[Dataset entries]
########
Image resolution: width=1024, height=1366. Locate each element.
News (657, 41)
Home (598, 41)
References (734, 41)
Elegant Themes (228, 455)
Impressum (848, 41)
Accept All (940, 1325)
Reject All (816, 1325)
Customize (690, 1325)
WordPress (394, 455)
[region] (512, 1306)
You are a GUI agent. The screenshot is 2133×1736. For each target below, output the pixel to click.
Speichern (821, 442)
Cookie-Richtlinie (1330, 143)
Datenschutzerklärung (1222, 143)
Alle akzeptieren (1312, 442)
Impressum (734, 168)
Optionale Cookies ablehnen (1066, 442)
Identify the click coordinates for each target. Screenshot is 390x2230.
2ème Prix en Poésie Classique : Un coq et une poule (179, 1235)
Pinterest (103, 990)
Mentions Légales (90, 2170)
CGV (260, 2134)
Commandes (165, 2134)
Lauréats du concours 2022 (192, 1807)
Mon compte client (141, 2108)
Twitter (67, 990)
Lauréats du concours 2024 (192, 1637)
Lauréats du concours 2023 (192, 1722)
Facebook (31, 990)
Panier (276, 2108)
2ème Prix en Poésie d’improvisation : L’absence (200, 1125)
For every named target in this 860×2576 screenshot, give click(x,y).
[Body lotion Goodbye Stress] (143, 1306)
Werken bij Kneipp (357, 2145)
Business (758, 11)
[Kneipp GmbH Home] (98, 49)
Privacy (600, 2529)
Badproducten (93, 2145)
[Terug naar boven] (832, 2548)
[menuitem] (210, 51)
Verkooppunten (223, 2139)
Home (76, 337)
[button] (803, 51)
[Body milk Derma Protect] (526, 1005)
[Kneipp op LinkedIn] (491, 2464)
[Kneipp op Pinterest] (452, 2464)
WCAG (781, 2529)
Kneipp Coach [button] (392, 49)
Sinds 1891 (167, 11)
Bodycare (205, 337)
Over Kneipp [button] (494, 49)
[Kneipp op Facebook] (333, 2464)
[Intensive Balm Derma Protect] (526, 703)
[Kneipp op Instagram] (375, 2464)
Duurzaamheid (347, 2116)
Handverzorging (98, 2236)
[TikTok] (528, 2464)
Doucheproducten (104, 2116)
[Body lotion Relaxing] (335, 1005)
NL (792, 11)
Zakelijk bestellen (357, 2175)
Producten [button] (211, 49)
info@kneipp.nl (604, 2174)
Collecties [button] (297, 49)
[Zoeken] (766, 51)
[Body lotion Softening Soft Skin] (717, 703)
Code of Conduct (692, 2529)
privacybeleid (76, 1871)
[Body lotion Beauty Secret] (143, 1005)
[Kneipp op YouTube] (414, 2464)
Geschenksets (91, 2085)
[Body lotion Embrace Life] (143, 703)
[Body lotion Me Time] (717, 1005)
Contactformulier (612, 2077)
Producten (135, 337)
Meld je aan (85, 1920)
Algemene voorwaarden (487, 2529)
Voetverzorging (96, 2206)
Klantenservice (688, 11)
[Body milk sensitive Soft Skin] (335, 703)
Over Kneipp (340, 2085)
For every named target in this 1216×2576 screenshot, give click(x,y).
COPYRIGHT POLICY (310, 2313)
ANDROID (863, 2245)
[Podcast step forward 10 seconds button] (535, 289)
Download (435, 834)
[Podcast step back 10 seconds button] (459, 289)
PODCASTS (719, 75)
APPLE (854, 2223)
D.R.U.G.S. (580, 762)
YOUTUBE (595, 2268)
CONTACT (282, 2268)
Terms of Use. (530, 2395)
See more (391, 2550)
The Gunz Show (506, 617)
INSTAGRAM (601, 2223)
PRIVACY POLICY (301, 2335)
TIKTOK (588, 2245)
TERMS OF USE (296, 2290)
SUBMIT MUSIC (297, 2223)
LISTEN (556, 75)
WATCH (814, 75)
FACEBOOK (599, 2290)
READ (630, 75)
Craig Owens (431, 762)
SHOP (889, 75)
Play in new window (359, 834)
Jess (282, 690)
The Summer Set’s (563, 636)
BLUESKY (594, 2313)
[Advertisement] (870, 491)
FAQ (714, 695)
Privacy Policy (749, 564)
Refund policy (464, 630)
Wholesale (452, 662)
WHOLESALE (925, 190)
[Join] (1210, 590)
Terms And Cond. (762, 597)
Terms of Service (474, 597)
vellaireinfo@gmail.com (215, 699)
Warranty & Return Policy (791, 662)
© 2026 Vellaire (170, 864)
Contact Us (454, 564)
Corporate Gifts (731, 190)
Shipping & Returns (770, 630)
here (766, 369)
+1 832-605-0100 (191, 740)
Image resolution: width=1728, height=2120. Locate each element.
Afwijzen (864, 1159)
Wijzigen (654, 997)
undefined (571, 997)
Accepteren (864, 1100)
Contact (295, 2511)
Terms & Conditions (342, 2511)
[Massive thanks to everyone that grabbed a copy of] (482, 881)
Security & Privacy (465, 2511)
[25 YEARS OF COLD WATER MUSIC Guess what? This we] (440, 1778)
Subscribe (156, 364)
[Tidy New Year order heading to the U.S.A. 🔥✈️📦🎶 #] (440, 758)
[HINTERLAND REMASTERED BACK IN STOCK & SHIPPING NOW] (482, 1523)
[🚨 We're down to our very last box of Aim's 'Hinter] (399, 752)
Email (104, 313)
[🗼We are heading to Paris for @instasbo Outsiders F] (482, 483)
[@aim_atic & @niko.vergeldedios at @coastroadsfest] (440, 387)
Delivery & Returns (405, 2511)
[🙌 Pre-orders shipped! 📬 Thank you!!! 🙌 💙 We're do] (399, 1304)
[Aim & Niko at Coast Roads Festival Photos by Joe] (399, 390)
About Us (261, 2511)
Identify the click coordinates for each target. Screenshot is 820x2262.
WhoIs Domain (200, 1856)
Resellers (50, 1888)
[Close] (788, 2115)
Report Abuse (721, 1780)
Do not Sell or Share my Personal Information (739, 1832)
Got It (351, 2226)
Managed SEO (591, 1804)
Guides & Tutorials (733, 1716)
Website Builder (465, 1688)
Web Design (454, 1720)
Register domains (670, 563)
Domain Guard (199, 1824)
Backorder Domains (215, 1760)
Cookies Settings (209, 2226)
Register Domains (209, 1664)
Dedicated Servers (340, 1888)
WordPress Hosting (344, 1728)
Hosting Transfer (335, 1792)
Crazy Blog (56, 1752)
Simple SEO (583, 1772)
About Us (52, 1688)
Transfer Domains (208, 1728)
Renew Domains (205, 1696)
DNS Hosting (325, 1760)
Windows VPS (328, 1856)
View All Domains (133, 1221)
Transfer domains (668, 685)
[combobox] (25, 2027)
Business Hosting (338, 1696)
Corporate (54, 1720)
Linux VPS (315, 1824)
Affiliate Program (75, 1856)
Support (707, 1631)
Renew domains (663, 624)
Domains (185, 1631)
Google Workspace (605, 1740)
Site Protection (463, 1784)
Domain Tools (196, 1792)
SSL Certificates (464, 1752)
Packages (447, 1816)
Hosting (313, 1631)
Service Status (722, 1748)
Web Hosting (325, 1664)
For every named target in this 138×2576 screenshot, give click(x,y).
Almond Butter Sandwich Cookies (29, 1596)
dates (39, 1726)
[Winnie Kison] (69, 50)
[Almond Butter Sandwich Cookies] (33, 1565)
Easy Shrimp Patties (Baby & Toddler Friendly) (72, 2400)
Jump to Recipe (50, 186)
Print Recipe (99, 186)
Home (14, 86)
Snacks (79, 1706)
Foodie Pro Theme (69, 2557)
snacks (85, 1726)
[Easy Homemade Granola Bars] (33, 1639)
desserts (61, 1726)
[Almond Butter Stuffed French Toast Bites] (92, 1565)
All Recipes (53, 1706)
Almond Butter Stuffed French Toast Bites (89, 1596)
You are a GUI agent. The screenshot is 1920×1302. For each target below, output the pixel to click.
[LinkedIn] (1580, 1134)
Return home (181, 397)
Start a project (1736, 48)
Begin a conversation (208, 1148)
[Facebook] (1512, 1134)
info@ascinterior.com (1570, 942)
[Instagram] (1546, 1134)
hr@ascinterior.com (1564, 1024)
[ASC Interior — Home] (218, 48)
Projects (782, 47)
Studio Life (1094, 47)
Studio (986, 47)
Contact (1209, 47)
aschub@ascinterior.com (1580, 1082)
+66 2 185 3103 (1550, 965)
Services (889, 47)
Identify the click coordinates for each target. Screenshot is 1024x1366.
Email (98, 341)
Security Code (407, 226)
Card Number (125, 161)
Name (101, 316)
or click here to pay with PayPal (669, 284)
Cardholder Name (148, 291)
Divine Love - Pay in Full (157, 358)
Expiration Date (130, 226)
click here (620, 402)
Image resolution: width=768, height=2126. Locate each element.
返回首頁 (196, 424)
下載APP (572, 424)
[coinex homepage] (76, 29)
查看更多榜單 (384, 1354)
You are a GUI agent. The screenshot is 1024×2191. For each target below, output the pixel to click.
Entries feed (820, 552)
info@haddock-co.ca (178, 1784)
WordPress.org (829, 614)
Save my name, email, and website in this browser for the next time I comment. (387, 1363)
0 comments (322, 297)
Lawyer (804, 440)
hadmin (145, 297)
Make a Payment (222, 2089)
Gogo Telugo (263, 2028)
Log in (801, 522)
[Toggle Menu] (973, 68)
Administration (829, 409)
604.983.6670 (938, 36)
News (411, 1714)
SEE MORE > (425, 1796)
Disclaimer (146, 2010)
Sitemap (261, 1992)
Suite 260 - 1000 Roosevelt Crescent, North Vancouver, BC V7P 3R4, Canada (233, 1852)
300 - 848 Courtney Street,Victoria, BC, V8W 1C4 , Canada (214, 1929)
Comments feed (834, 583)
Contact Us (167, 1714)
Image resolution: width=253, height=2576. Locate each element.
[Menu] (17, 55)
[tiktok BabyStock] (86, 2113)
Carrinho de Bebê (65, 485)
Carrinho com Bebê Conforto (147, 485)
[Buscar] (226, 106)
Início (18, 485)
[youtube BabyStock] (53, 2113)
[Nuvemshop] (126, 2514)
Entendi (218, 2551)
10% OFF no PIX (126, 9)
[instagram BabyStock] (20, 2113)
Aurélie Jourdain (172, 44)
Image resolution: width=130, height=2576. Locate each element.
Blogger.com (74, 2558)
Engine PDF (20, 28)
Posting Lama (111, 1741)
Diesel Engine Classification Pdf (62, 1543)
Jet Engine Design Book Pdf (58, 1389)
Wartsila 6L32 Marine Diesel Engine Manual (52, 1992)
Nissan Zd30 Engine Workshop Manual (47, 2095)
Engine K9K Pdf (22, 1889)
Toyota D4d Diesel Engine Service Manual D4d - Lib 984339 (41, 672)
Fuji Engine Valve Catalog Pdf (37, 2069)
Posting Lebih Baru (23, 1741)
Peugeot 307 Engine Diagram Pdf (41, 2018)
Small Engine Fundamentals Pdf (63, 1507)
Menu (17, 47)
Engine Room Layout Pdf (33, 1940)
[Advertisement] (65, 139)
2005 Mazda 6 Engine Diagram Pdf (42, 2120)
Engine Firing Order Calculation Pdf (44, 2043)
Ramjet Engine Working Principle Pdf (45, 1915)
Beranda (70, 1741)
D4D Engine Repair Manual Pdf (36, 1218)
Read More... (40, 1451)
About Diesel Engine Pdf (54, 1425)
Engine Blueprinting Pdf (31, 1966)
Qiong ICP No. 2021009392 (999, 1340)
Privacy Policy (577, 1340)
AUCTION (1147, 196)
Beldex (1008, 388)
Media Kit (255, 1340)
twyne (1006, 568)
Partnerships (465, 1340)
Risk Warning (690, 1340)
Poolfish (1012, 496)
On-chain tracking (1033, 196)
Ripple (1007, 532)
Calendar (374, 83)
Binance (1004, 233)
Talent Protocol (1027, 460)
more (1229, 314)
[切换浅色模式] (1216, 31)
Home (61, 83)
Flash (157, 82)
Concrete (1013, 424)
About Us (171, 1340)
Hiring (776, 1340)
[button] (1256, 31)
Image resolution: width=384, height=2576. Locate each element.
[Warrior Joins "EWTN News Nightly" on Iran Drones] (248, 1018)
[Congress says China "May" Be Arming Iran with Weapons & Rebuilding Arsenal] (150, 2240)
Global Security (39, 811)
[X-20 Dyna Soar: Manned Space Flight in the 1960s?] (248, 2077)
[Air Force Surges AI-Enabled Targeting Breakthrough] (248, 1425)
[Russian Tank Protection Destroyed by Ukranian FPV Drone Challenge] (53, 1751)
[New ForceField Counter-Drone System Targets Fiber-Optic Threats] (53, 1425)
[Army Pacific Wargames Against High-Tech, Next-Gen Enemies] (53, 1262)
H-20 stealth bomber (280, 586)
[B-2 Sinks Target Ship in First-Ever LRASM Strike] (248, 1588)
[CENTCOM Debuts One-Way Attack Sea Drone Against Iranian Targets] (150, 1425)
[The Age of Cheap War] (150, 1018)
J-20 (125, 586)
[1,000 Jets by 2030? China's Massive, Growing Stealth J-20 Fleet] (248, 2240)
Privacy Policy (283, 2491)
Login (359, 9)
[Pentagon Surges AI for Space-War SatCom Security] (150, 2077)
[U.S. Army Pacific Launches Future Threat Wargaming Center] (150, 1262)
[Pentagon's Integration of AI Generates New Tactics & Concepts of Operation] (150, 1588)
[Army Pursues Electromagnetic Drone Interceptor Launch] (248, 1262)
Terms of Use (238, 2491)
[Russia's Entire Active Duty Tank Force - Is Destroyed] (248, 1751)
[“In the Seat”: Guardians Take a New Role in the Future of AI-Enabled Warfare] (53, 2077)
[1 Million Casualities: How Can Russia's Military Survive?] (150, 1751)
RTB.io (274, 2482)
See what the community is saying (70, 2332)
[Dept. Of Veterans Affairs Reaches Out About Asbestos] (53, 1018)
########
*DIRECTIONS FOR THIS TASK*
Using the entries above, return exactly the lines from the line with "[Almond Butter Sandwich Cookies] (33, 1565)" to the line with "Return home (181, 397)", counting both of those lines.

*TASK SOLUTION*
[Almond Butter Sandwich Cookies] (33, 1565)
Easy Shrimp Patties (Baby & Toddler Friendly) (72, 2400)
Jump to Recipe (50, 186)
Print Recipe (99, 186)
Home (14, 86)
Snacks (79, 1706)
Foodie Pro Theme (69, 2557)
snacks (85, 1726)
[Easy Homemade Granola Bars] (33, 1639)
desserts (61, 1726)
[Almond Butter Stuffed French Toast Bites] (92, 1565)
All Recipes (53, 1706)
Almond Butter Stuffed French Toast Bites (89, 1596)
You are a GUI agent. The screenshot is 1920×1302. For each target below, output the pixel to click.
[LinkedIn] (1580, 1134)
Return home (181, 397)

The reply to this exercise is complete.